*Required action*. In the entries, find all lines that hold the word "dongle" and copy them.
··· Data to use
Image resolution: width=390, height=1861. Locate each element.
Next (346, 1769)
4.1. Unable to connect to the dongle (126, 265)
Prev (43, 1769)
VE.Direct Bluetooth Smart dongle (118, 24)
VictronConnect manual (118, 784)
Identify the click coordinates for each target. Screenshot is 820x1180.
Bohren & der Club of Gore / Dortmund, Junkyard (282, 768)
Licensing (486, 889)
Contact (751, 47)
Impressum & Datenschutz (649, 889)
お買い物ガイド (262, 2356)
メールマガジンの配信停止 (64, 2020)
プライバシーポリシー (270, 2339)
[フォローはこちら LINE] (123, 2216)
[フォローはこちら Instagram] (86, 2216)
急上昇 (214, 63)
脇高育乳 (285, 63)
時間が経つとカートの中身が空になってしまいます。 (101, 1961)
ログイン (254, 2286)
······
*Answer section*.
4.1. Unable to connect to the dongle (126, 265)
VE.Direct Bluetooth Smart dongle (118, 24)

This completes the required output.